The University of Massachusetts has recently experienced a building boom. Over the last fifteen years, the red brick and brutalist concrete campus has made way for a series of new contextual buildings with an emphasis on energy efficiency. One of the first to herald this new trend was Gordon Hall. The site is located between a 1950s brick church and a narrow vacant lot. The program for the Political Economy Research Institute (PERI) and the Department of Economics at the University required a series of offices for faculty and graduate students, conference rooms and flexible spaces for special events such as lectures and receptions.

 

The building  houses repetitive office spaces in two shed-like forms.  They recall the long simple forms of the tobacco barns.  These two wings angle into the site and unite at a vertex forming the triangulated atrium and small kitchen.  The V-shaped atrium space is lit by a translucent skylight supported by exposed sloping steel beams.

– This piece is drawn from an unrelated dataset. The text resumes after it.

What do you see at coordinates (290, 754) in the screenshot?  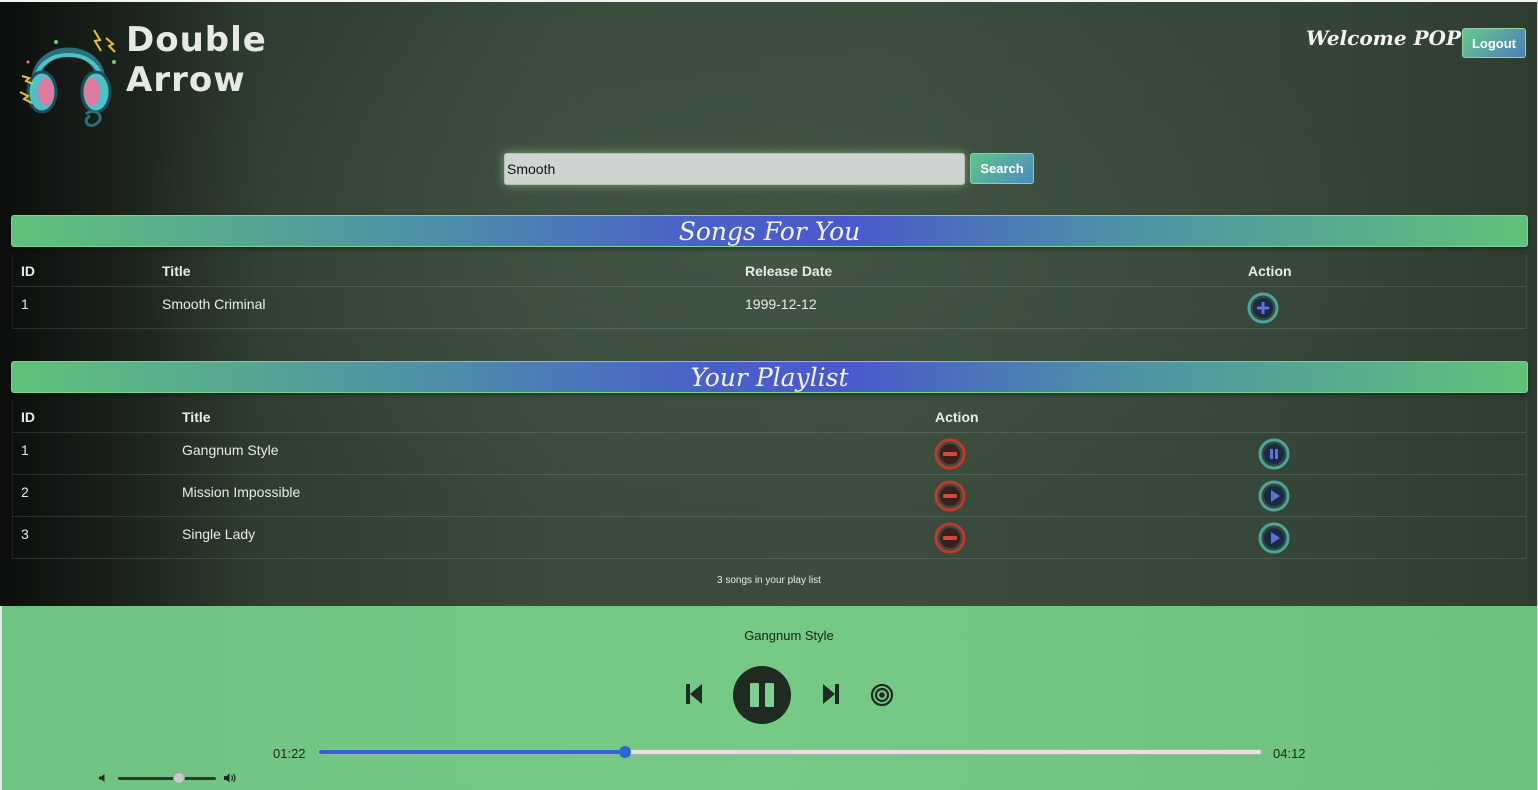 I see `current-time: 01:22` at bounding box center [290, 754].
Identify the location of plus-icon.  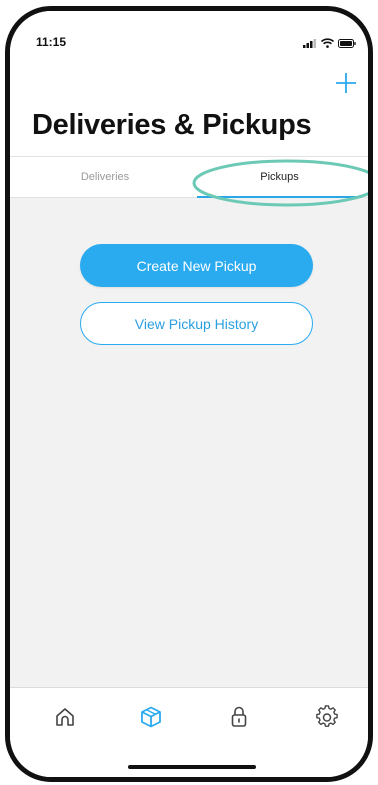
(346, 83).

On the exterior gray ground face concrete block forms a plinth for the structure.  Vertical cedar siding stained in a deep red clads the wings. The siding is rhythmically divided by narrow battens above and below the windows.  These add texture to the the wall surface and echo a board and batten building tradition in New England.  A key objective in the design scheme was to follow the contours of the existing topography.  This resulted in a ground floor located below the main entry level allowing the building to step down the site.  

 

On the interior, the elliptical volume of the conference rooms in the foyer punctuates the street side of the atrium. The placement of this space within a space also achieves a level of privacy from the street. The office-lined corridors have views into the atrium through operable windows that can be opened for cross ventilation or closed for acoustical purposes. High clerestory windows on the south side of the atrium can be opened automatically on summer days.  In winter the atrium is warmed with radiant floor heating.  

The nuances of site and context acted as a springboard for the building design. Non-institutional materials and colors create a building that is synchronized with its surroundings, adding character to its context with angular drama.